[Prompt] Among the lines below, a stretch begins at the one with "For every named" and ends at the one with "Submit Your Email: (499, 1305)". Repeat that stretch exactly, ends included.

BEGIN Material supplied

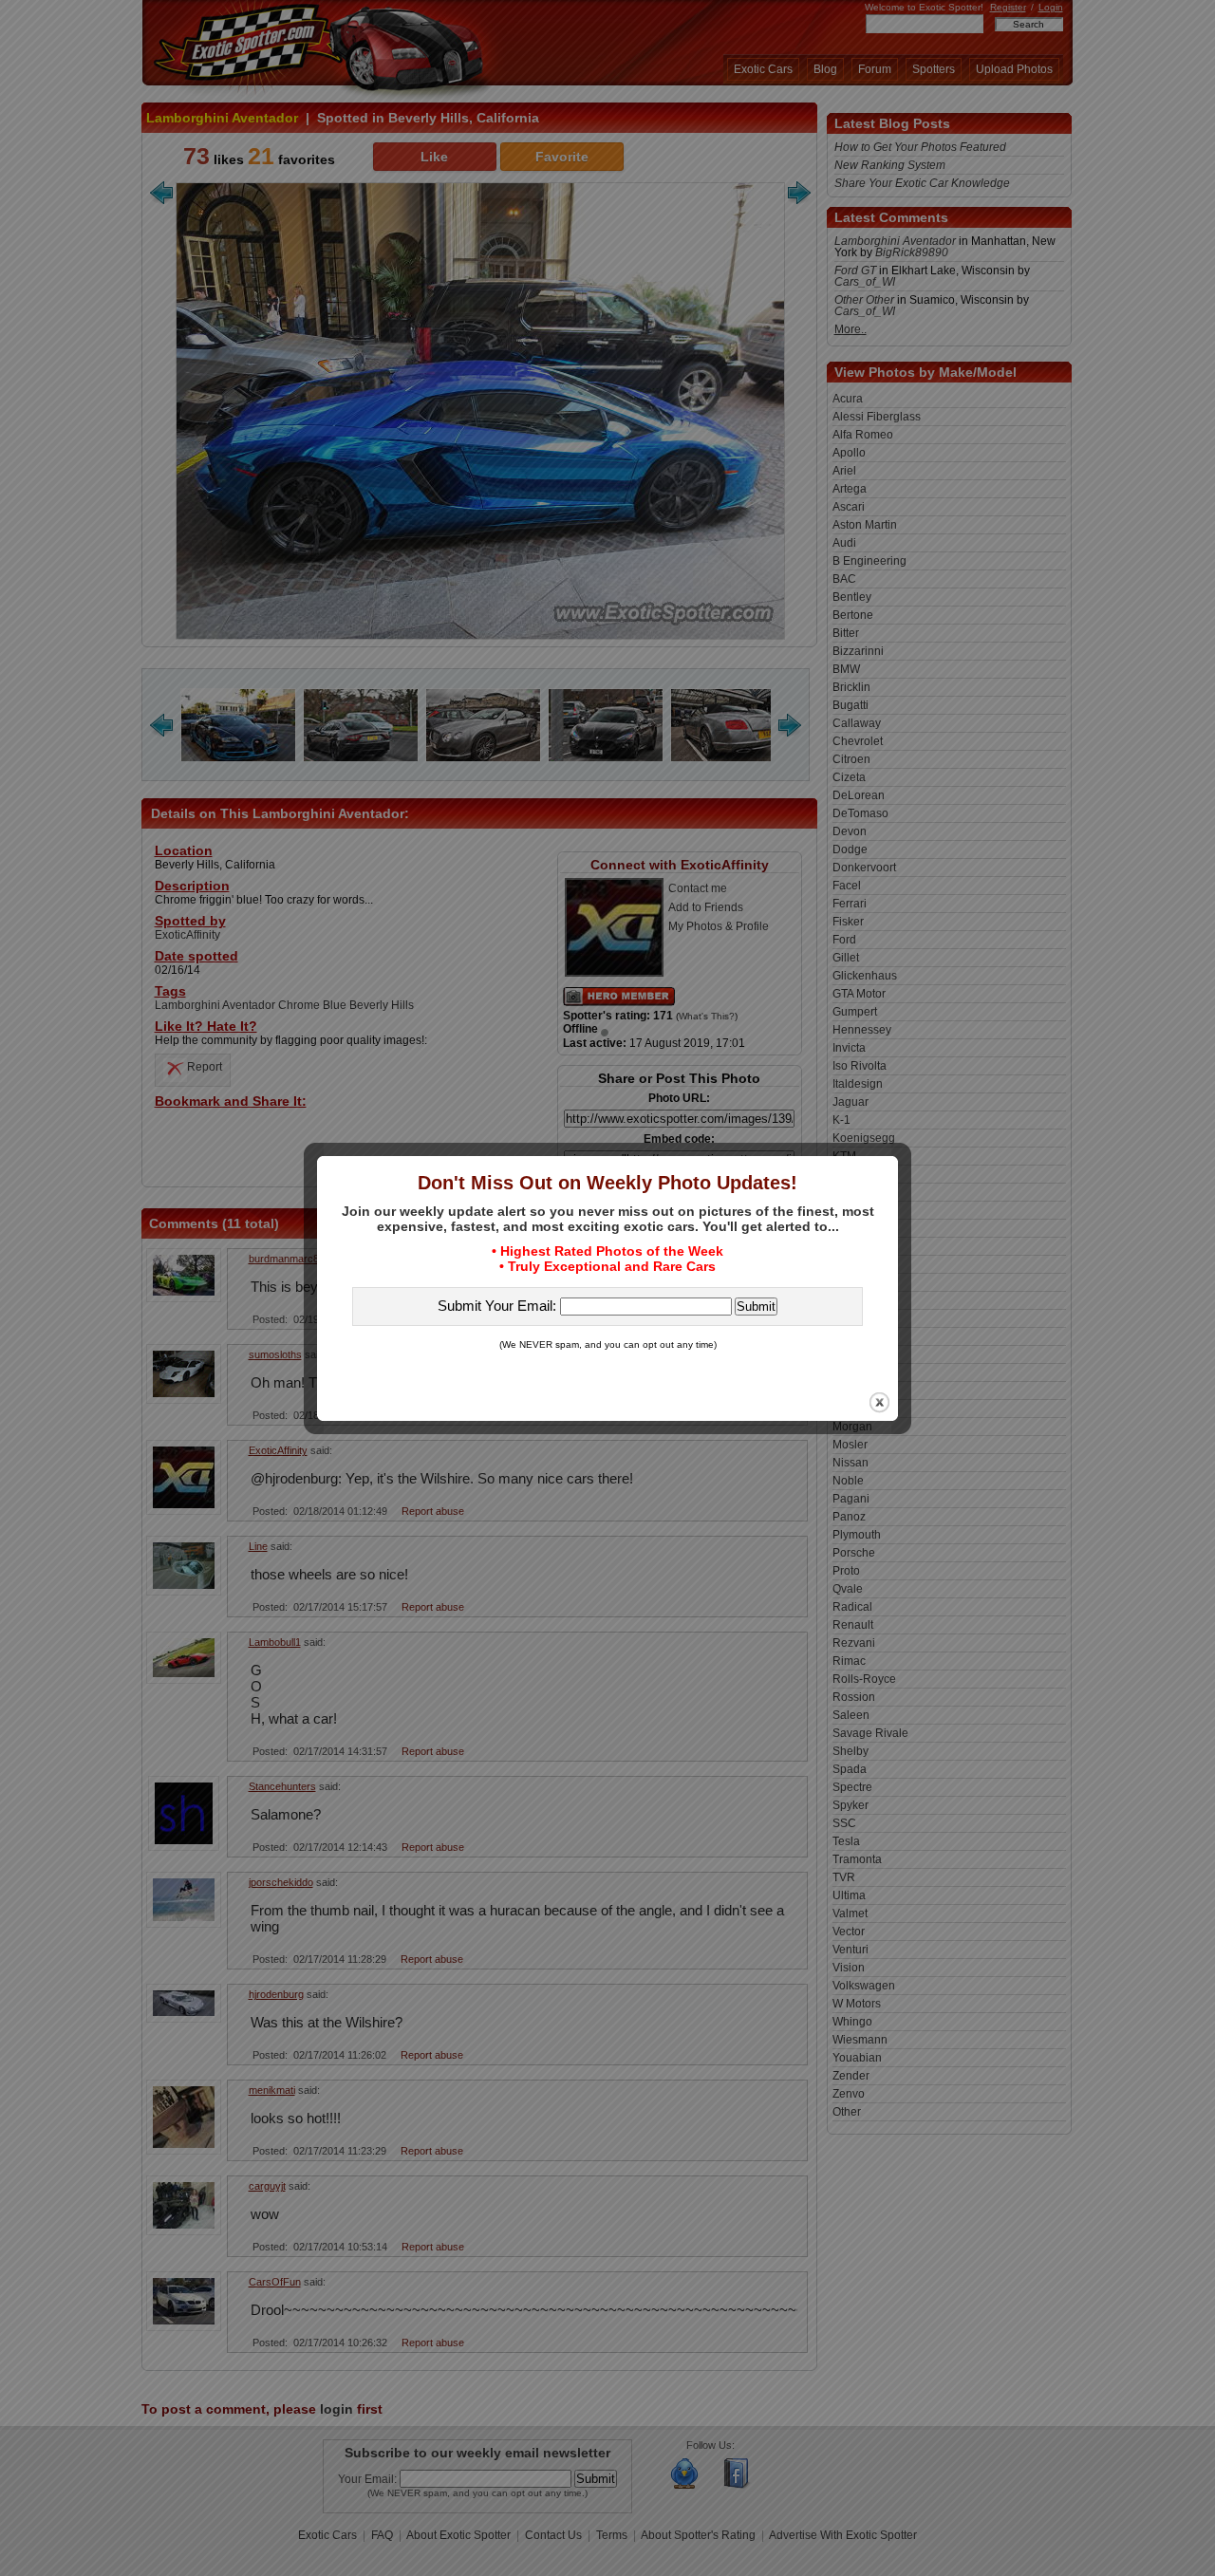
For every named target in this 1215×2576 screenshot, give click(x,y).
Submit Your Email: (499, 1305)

END Material supplied
BEGIN Material supplied

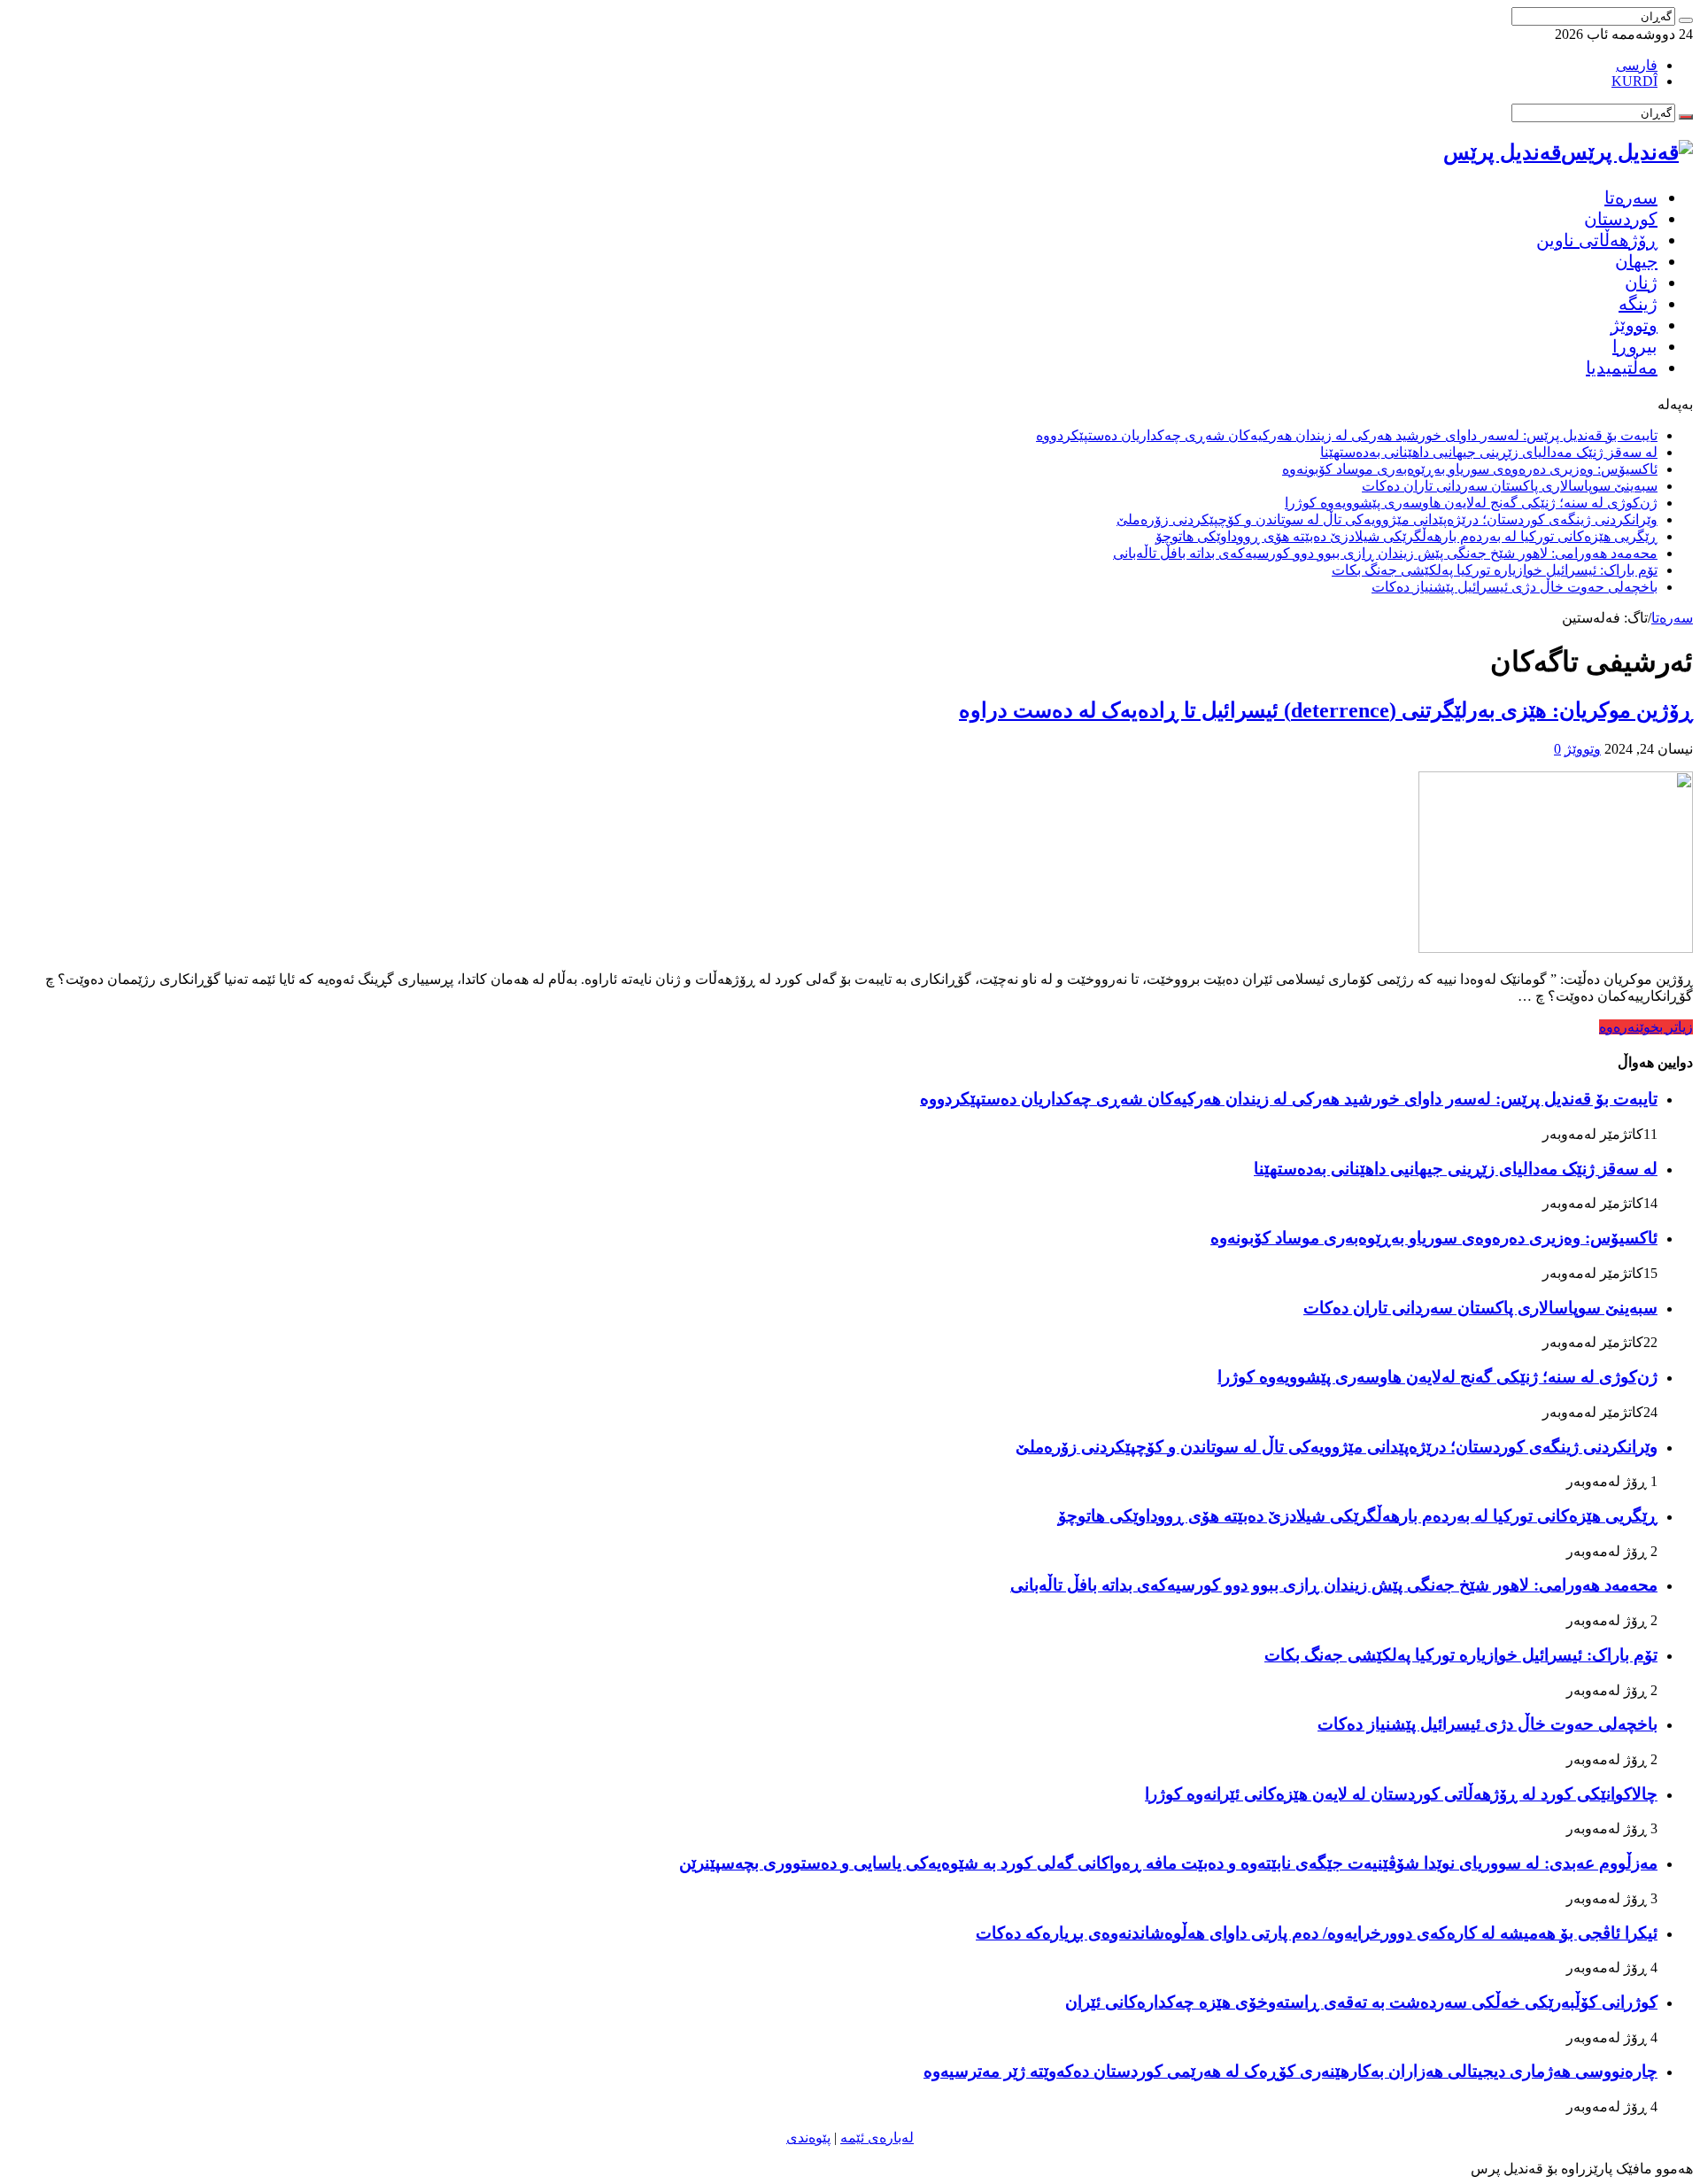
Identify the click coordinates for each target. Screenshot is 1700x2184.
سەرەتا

END Material supplied
BEGIN Material supplied

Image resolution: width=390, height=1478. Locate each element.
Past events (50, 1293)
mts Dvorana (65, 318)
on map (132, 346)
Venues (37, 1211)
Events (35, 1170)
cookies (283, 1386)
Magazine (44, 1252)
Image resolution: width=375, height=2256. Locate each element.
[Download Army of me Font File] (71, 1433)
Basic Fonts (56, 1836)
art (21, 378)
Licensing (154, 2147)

END Material supplied

[Reply to the task]
For every named target in this 1215×2576 screenshot, give click(x,y).
Submit Your Email: (499, 1305)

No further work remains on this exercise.